Entries from a dataset
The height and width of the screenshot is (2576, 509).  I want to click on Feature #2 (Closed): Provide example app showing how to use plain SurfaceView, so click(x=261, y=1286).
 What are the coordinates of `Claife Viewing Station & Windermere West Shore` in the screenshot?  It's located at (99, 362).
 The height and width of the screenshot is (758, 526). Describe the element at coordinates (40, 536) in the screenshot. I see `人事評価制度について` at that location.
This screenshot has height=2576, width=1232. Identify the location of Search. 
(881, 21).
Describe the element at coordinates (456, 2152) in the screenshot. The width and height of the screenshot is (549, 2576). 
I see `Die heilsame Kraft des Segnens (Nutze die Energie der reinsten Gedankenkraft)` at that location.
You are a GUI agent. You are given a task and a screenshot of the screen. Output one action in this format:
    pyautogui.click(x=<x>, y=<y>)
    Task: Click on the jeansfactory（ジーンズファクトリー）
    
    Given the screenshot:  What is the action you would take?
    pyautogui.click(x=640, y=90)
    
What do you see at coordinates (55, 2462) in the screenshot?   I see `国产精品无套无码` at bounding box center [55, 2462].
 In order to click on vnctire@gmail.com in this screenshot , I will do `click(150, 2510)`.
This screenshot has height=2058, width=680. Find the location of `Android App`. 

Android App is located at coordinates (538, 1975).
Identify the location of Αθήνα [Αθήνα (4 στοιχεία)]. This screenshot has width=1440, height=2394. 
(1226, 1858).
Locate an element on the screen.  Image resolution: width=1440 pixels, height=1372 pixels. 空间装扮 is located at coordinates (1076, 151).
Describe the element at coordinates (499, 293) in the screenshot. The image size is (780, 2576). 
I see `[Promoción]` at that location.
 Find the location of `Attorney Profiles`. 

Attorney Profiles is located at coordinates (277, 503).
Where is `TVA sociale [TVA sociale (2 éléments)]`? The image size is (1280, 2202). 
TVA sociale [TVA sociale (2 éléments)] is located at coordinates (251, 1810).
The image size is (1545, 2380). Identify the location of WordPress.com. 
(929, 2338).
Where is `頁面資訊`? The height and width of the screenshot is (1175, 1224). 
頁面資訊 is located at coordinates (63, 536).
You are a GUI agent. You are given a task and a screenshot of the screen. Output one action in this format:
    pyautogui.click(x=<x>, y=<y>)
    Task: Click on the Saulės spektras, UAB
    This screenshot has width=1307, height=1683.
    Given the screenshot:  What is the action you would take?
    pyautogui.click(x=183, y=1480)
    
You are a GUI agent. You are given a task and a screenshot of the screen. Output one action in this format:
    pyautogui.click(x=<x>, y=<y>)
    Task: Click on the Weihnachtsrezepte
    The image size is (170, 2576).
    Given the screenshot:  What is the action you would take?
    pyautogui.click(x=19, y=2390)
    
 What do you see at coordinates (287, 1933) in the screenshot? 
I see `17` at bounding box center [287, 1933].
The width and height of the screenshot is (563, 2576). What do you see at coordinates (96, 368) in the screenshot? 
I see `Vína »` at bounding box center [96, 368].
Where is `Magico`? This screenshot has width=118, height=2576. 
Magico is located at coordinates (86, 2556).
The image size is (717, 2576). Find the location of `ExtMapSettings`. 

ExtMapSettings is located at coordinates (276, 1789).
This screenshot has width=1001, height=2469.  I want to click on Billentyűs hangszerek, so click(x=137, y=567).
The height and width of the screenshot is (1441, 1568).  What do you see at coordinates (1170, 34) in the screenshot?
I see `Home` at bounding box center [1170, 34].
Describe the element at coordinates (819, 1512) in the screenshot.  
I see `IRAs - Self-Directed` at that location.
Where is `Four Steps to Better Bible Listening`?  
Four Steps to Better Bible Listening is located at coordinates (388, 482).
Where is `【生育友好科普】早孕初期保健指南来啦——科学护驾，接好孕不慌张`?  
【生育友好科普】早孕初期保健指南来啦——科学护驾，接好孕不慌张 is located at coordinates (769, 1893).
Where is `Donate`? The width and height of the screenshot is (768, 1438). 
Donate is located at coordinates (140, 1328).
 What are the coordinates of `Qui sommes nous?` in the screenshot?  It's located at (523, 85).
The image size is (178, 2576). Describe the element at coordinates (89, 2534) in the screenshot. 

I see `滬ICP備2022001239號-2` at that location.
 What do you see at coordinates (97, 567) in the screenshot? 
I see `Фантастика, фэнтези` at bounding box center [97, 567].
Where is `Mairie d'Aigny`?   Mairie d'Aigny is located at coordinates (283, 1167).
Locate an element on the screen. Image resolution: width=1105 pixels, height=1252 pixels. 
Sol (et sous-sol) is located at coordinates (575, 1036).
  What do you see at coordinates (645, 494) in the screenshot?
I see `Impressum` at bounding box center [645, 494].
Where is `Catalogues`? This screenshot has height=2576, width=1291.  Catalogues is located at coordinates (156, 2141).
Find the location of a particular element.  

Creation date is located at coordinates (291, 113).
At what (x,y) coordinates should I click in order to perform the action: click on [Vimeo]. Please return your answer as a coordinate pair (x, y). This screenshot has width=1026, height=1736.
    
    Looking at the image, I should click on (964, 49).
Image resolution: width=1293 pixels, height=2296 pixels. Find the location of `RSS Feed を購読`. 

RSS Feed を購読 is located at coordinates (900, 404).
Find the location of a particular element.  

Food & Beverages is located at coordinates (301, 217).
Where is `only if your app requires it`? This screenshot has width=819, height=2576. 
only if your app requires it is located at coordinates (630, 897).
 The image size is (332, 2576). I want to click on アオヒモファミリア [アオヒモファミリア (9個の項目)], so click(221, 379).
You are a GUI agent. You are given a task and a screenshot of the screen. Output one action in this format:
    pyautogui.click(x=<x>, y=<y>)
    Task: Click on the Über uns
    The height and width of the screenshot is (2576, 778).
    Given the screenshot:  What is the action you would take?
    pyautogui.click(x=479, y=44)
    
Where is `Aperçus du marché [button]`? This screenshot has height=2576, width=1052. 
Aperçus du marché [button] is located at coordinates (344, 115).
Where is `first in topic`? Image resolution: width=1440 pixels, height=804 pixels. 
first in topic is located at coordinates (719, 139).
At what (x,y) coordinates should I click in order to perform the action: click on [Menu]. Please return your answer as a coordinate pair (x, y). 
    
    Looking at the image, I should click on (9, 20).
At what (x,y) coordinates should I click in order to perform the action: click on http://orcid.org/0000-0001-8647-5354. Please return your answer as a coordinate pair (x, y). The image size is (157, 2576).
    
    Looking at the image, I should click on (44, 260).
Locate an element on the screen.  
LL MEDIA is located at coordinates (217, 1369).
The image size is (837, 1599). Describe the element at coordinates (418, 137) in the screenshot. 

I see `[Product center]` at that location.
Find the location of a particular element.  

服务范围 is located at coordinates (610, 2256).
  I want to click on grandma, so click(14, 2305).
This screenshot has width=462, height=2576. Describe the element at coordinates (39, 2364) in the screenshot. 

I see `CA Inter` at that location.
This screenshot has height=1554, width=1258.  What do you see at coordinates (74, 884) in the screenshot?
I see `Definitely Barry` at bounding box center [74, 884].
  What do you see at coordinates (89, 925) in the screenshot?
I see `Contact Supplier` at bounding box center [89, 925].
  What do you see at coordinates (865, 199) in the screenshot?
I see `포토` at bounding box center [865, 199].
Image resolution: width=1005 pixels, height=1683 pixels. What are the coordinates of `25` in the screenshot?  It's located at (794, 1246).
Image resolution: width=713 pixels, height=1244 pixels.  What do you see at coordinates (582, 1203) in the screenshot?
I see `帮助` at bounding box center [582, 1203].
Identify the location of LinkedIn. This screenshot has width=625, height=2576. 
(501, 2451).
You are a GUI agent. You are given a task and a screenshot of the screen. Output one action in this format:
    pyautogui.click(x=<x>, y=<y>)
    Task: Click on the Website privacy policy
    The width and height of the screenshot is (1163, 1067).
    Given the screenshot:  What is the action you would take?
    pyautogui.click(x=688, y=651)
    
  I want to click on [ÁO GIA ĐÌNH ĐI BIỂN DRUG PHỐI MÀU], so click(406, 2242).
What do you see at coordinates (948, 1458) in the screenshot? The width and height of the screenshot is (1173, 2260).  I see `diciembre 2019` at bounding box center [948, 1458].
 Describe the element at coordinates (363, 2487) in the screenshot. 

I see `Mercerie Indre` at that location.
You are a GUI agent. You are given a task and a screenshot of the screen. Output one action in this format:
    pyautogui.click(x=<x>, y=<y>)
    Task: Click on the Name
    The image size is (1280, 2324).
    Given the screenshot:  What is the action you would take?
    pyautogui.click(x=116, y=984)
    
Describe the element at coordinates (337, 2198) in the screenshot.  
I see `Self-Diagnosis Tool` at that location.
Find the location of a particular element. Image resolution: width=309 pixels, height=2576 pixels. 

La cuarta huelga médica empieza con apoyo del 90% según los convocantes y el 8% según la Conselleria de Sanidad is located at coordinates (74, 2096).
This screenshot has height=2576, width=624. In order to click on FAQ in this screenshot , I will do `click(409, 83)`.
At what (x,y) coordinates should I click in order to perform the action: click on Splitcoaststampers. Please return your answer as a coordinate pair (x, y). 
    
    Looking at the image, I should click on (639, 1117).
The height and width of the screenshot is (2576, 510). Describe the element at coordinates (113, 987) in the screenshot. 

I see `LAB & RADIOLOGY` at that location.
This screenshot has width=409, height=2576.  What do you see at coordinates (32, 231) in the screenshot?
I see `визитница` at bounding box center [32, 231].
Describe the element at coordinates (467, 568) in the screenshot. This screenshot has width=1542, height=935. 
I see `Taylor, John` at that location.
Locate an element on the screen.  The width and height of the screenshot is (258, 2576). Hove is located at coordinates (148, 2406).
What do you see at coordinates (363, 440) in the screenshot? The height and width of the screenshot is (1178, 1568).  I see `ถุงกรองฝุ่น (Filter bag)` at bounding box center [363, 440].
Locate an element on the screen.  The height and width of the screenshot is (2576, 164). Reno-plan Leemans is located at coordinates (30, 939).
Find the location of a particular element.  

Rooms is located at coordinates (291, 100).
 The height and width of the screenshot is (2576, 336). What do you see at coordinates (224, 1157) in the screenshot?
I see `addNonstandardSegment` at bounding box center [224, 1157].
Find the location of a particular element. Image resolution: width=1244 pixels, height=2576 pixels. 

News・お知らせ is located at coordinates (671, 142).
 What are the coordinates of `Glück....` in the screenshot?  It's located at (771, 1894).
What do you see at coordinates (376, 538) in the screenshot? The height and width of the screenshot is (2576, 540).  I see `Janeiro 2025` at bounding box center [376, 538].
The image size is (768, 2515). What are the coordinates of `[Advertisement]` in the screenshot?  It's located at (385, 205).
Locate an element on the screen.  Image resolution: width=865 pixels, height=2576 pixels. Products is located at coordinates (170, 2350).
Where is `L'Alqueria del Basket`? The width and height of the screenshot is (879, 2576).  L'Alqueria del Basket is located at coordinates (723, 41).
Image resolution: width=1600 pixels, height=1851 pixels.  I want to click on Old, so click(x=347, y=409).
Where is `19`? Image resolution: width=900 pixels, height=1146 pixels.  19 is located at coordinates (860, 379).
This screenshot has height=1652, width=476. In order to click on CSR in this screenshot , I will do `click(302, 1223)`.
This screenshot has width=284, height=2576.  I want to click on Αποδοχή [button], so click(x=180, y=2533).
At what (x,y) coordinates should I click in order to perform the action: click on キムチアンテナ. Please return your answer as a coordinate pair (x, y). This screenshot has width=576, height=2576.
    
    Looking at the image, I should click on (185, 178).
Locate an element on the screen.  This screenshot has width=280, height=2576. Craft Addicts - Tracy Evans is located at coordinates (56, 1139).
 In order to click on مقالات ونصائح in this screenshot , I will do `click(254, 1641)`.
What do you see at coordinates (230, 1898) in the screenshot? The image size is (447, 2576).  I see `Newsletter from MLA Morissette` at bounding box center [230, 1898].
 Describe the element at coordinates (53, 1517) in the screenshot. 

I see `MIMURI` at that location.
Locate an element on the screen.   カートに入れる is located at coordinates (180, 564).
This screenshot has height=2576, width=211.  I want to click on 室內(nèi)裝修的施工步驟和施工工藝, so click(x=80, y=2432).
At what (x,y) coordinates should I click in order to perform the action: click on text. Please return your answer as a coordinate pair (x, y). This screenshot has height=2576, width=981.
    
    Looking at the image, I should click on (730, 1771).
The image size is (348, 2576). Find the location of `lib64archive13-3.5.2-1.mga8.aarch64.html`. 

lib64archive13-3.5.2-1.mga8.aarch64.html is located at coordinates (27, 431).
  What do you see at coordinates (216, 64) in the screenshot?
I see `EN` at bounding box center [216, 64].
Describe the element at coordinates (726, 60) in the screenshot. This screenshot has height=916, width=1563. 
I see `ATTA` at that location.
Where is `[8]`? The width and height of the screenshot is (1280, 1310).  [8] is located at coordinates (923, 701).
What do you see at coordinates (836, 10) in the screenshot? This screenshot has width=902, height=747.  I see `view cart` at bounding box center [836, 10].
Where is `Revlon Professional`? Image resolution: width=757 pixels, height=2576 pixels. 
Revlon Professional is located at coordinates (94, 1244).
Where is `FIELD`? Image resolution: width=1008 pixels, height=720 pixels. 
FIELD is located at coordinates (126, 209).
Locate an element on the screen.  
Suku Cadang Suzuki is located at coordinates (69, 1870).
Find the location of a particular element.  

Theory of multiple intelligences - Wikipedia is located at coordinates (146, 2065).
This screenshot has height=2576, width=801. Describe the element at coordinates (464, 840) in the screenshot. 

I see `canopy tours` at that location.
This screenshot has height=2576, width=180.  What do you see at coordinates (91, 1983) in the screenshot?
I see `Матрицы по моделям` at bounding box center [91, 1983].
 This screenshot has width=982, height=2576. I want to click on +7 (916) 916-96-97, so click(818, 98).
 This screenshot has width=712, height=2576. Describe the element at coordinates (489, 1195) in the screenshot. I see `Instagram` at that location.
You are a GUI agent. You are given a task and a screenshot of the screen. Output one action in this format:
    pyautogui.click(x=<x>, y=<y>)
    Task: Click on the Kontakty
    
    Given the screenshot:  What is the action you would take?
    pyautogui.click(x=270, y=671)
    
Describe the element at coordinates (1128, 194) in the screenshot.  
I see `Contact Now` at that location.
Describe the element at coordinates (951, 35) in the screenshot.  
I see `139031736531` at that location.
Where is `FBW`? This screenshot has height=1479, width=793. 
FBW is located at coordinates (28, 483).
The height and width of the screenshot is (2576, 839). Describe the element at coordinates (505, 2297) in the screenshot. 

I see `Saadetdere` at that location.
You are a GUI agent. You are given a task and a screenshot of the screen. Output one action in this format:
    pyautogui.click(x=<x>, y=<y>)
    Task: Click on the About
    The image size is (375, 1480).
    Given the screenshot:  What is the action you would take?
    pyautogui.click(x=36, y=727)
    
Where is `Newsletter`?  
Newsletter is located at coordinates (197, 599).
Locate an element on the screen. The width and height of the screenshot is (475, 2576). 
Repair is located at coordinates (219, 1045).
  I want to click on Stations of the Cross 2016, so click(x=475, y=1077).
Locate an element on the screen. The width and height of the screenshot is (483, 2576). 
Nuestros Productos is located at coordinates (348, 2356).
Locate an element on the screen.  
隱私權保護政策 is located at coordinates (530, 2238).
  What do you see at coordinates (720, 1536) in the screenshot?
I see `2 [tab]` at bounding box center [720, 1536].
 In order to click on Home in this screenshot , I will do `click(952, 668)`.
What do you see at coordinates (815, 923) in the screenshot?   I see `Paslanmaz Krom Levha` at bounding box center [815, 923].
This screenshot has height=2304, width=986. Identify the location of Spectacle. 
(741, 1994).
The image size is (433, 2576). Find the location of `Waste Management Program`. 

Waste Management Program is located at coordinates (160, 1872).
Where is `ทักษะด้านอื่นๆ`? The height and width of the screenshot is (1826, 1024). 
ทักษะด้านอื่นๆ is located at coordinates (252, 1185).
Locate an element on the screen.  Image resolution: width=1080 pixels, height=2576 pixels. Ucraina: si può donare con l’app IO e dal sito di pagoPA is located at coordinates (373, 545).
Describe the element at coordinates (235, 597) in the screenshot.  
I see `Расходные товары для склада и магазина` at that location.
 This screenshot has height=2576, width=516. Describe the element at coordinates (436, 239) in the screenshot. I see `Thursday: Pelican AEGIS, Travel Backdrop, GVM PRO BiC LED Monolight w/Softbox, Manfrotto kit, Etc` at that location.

Work to do → Copy out, unchanged, the lines beginning with the line that contains "coordinates (180, 564)." and continuing through the line that contains "Looking at the image, I should click on (730, 1771).".

Answer below →
Locate an element on the screen.   カートに入れる is located at coordinates (180, 564).
This screenshot has height=2576, width=211.  I want to click on 室內(nèi)裝修的施工步驟和施工工藝, so click(x=80, y=2432).
At what (x,y) coordinates should I click in order to perform the action: click on text. Please return your answer as a coordinate pair (x, y). This screenshot has height=2576, width=981.
    
    Looking at the image, I should click on (730, 1771).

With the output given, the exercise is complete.